The next time I decided to run, I wanted to add more minutes (and mileage) but did not want to overdo it. So, I put myself on somewhat of a “Couch-To-5k” Plan like those you’d find on Pinterest. I begrudgingly decided to run for a few minutes, walk for a minute or so, and repeat, for about 20-25 minutes (an arbitrary time I set for myself to keep from overdoing it). I was extremely frustrated with how out of breath I felt after only a few short, slow minutes of running. I wanted to get better, but the first steps to getting there seemed to be so much.
After another week of the same sort of thing, I did not seem to have much better results (at least not emotionally). Physically, I may have been improving a little, but emotionally I was simply not feeling like myself. I felt defeated, knocked down by a small lumbar stress fracture, sciatic nerve pain, and 5-6 weeks of absolutely no running. I was not sure how to proceed–nothing seemed to be working (not to mention, my pain had decreased significantly but my recovery was beginning to plateau at around Level 2-3 pain (on a scale of 1-10). I grew tired, frustrated, and even a little angry.
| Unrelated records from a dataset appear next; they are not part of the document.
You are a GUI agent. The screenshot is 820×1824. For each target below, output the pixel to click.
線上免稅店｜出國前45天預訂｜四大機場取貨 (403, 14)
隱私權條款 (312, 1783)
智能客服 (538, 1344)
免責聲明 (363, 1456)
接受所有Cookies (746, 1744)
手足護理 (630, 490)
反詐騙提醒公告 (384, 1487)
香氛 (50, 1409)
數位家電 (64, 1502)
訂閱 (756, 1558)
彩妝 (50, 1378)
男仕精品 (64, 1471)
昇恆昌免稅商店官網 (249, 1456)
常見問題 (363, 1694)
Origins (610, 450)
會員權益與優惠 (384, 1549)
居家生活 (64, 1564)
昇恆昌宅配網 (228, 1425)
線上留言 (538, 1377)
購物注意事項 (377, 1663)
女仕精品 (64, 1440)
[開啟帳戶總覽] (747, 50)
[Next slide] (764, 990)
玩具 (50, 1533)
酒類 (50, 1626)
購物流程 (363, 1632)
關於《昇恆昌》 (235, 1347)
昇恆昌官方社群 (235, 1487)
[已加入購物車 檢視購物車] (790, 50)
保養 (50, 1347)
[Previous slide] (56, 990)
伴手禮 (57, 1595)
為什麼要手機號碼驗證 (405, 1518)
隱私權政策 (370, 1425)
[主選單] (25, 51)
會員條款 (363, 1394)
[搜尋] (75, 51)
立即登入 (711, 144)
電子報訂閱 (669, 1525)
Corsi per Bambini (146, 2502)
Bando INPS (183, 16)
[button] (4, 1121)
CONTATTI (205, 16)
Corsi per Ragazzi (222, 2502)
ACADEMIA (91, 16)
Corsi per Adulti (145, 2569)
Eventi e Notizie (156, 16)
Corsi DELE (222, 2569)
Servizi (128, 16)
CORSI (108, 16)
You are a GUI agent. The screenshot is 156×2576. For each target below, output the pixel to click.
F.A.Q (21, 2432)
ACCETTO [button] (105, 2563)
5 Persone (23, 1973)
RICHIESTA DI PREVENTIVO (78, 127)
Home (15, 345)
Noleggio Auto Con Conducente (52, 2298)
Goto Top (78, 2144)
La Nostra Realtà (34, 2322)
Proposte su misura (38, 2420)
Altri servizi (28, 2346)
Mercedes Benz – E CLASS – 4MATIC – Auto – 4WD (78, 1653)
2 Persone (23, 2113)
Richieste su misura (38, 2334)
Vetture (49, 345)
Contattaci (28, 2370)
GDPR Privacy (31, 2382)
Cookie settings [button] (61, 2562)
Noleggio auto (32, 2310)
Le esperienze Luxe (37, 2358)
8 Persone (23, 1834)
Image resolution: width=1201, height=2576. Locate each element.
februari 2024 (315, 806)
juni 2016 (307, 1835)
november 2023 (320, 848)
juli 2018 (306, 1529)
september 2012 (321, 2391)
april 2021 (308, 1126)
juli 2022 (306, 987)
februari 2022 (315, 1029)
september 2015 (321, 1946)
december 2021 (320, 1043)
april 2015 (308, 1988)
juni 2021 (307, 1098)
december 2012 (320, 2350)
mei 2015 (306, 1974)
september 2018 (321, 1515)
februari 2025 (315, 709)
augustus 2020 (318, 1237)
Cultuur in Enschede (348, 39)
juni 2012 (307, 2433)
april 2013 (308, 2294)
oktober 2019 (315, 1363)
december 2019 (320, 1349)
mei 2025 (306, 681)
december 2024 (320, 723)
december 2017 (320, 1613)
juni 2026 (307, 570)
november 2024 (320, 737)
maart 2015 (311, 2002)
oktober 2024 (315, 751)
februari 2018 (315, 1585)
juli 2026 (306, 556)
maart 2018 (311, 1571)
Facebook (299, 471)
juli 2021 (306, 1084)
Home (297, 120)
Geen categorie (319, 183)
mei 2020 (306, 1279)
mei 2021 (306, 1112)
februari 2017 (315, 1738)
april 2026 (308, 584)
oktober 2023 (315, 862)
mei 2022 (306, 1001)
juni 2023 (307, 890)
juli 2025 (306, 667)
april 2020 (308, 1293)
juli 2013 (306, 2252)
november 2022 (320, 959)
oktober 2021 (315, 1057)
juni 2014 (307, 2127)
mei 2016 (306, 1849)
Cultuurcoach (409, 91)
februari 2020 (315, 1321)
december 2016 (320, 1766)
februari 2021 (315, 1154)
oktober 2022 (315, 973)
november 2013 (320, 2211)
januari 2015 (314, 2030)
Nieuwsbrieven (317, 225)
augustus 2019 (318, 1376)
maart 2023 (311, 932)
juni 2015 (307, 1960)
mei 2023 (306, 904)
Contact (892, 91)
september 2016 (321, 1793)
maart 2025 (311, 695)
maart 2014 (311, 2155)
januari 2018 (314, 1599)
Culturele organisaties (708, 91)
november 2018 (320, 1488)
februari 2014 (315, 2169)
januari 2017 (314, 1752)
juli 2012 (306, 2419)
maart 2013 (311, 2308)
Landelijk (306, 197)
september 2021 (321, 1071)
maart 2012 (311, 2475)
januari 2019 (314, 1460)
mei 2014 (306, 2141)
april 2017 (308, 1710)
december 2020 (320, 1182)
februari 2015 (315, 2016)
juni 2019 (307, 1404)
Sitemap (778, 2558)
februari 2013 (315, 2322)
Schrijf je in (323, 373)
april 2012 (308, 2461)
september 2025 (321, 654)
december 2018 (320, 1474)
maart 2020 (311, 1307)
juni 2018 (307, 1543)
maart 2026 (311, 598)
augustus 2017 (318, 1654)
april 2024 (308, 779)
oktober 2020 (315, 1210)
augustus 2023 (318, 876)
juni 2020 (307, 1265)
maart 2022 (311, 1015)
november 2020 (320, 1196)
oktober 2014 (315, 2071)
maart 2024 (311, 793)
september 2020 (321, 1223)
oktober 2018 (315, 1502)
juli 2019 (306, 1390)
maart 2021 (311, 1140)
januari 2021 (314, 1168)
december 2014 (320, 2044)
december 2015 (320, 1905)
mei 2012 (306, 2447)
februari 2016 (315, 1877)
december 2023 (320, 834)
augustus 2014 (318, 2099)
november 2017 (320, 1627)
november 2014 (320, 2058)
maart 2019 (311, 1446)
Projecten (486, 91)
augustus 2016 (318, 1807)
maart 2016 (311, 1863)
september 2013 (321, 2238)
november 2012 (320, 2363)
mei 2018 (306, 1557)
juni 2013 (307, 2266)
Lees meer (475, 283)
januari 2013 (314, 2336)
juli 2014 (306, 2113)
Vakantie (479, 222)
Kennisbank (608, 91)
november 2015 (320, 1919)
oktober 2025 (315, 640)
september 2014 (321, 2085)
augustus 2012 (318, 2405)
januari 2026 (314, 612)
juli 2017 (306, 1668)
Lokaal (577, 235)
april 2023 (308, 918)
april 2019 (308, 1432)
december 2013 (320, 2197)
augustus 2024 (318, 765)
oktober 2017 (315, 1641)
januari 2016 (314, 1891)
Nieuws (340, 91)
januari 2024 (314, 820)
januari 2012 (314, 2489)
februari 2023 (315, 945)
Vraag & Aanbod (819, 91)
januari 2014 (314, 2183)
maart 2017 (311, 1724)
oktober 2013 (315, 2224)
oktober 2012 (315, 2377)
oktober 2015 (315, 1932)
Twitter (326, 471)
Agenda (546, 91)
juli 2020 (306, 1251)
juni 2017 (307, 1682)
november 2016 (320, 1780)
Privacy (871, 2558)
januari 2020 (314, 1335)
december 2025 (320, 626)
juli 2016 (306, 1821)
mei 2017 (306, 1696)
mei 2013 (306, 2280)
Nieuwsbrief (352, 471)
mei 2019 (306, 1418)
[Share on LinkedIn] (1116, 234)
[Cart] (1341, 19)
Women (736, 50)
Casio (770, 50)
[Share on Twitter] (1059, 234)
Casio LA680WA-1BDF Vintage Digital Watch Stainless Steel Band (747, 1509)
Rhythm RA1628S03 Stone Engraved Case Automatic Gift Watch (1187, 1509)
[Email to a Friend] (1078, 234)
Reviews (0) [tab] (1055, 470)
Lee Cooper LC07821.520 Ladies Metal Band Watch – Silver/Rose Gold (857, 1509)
I hated every minute of those first two weeks. Sure, I was grateful to be running again, but I did not care for running when it felt like that.
But then, I took to the trails. I decided to run at whatever pace felt good, with my iPod shuffle to accompany. I settled on “Lover of the Light” by Mumford and Sons as my first song–if you were unaware, Mumford makes for the perfect trail running music–and started off at an easy pace. Partway through the run, I was surprised at how good I felt. I felt as though I was capable, strong, and able to finish the run. This strength carried me through to the end. This run served as a turning point for me. Suddenly, all the work I had been putting in for the past few weeks had meaning; it was all worth it after all. My mood was lifted, my attitude toward running was much more positive. I knew, once again, what I had forgotten for so long: I could do this.
Today, I set out again for another run, beginning my fourth week back to running. Sure, my pace is nowhere near where it normally is, and is even further from where I’d like it to be, but I’m keeping it realistic for now. I’m going to continue to push myself within the limits of my recovery in order to improve and get better with time. I’m going to be tough. I’m going to be strong. I’m going to do this. Running (currently) sucks, but not running sucked worse.
Like with anything, running again after a long break is not easy. It is challenging. It is trying. It is difficult. It is worth every frustration, setback, and struggle. Greatness after a struggle comes down to one thing: the courage to begin again.